I did a bit of further looking, and found that the front cover of their mailer says, “Real ingredients. 100%. Nothing else.” There’s a whole section of their website called “100% real ingredients.” There’s a paragraph on that page of their site that says:
“For a pure, authentic taste, we blend premium organic teas and herbs with only real fruits, flowers and spices. We never use ‘natural’ flavorings or fragrances like other teas do.”
I’m pleased to hear that they only use “real” ingredients, and not “natural” ones like everyone else. Come on, Numi. You make some absolutely fantastic teas, and your organic and fair-trade programs are excellent. I’d like to see you spend more time talking about that — which really does differentiate your products — and less time talking about being “real,” which means absolutely nothing.
Twinings changes their Earl Grey. Stop the presses. Or don’t.
The tea world is all a-twitter because British tea giant Twinings has changed the formulation of their Earl Grey tea after over a century and a half. This is being likened to the “New Coke” fiasco. It’s difficult to address a subject like this without puns, so let me get this out of the way and call it a tempest in a teapot.
When it comes to Earl Grey tea, we are swimming in a sea of alternatives. Every tea company has their own twist on the blend, and the only things they have in common are black tea and bergamot. In fact, even the black tea part is optional these days. You can get Earl Grey made from Chinese tea, Indian tea, Ceylon tea, or Kenya tea. You can even get white Earl Grey, green Earl Grey, red Earl Grey (which is made with rooibos rather than tea), or Mr. Excellent’s Post-Apocalyptic Earl Grey. The amount of bergamot can vary from just a hint to enough to knock your socks off. You can get your Earl Grey with lavender or dozens of other additives.
I am most amused by the Earl Grey variants that they call “citrus” Earl Grey. Hey, guys, all Earl Grey is citrus. That’s what bergamot is. It’s a variety of orange.

The bergamot orange.
We’ve done some experimentation in our tea bar. Since Earl Grey tea is hugely popular — one of my personal favorites, in fact — we started out with four Earl Greys: an Ancient Tree Earl Grey, Empire’s Earl Grey Supreme, a rooibos Earl Grey for the caffeine-free crowd, and our own lavender Earl Grey blend we call The Countess (here’s why we don’t call it Lady Grey). Yes, we know that’s not what’s in Twinings’ Lady Grey. We don’t care.

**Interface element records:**
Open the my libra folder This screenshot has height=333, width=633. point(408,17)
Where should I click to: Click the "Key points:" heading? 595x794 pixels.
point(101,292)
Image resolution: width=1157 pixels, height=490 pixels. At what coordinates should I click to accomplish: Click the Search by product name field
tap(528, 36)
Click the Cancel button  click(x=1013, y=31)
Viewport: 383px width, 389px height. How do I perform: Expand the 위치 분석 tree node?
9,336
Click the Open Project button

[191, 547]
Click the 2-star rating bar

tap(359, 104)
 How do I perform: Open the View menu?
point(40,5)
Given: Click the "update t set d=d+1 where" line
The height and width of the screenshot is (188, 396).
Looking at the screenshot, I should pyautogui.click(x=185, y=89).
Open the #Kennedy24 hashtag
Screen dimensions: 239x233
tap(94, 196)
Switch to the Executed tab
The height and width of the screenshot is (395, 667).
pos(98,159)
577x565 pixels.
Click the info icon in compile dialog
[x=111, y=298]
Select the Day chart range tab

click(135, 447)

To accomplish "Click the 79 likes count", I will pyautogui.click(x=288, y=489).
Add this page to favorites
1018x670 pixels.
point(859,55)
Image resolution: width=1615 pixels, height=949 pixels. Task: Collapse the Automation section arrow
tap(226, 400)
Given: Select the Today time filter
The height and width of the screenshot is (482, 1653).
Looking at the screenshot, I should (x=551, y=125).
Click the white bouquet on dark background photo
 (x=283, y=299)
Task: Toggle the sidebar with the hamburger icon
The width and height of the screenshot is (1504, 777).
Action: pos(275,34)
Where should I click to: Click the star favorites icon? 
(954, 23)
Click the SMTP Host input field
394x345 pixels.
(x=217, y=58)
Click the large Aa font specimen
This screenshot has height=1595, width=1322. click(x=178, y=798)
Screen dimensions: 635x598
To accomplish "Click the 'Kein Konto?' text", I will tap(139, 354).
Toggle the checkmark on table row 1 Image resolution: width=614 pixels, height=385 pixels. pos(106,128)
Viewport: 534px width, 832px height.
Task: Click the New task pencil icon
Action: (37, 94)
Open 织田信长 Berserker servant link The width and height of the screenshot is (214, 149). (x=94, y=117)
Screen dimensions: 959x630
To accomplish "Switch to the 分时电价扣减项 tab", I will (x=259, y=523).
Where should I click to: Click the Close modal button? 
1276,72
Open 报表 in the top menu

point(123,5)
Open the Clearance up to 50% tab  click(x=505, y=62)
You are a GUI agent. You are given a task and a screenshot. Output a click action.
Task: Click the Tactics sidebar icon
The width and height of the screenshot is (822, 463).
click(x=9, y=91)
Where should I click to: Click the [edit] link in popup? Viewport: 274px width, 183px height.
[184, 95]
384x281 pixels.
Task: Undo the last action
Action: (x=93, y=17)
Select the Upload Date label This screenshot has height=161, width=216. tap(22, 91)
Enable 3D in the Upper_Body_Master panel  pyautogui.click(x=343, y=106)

**Exercise task A:**
Answer these questions from the passage on tea, each on its own line:
(i) What does the front cover of the mailer say?
(ii) According to the passage, what were the only two things Earl Grey blends once had in common?
(iii) How many Earl Greys did the tea bar start out with?
**Exercise task B:**
Output a section of the passage on tea verbatim, starting at the words "I did a bit" and ending after the words "means absolutely nothing.".
**Exercise task C:**
Pick up the passage on tea from where it stops and continue it.
The records have no connection to the passage on tea.

**Task response A:**
(i) "Real ingredients. 100%. Nothing else."
(ii) Black tea and bergamot.
(iii) Four.

**Task response B:**
I did a bit of further looking, and found that the front cover of their mailer says, “Real ingredients. 100%. Nothing else.” There’s a whole section of their website called “100% real ingredients.” There’s a paragraph on that page of their site that says:
“For a pure, authentic taste, we blend premium organic teas and herbs with only real fruits, flowers and spices. We never use ‘natural’ flavorings or fragrances like other teas do.”
I’m pleased to hear that they only use “real” ingredients, and not “natural” ones like everyone else. Come on, Numi. You make some absolutely fantastic teas, and your organic and fair-trade programs are excellent. I’d like to see you spend more time talking about that — which really does differentiate your products — and less time talking about being “real,” which means absolutely nothing.

**Task response C:**
We knew those last two were going to be specialty drinks. The purists wouldn’t be interested in either one. The first two would be a horse race for popularity.
Rishi’s offering is my personal favorite. It’s a very straightforward Earl Grey made from organic fair-trade Yunnan Dian Hong. The Earl Grey Supreme from Empire Tea includes quite a bit more bergamot and some other citrus as well. The horse race became a runaway. Rishi’s Ancient Tree Earl Grey is the most popular tea at the tea bar (judging by ounces sold), outselling the high-bergamot Supreme by a four-to-one margin. If I were the type to draw conclusions based on a single data point, I’d say that adding more bergamot to Earl Grey isn’t a good thing.
That, however, is exactly what Twinings just did (and a touch of lemon, too).
This isn’t really going to affect me. They may have been first out of the gate with Earl Grey, but theirs has never been my favorite formulation. I think it will be a good thing for the tea business, though, as it will drive the old-line Twinings Earl Grey purists to get out and experiment a bit. We’ll see where it goes.
Update: 7 September 2011
That didn’t take long. Andrew Brown at the Telegraph blogged (actually before my post came out, so I suppose my research was inadequate) that Twinings has released “Earl Grey: The Classic Edition” to satisfy discontented fans. It’s an interesting post. The thing I find most interesting is the biography line at the top, which says, “Andrew M Brown is a writer with an interest in mental health and the influence of addiction on culture.” Good qualifications for someone writing about tea, eh?
How important is the word “organic”?

About 40% of the teas we offer at our tea bar are certified organic. Generally speaking, those teas run about 50% higher in price than the non-organic alternatives. In most cases, however, they outsell their non-organic counterparts by a fairly healthy margin. In tough economic times, that says something. But what does it say?
UPDATE 2017: The price difference between organic and non-organic teas is a lot smaller now. There are also a lot of alternatives to USDA organic programs, like the ones I wrote about in 2015.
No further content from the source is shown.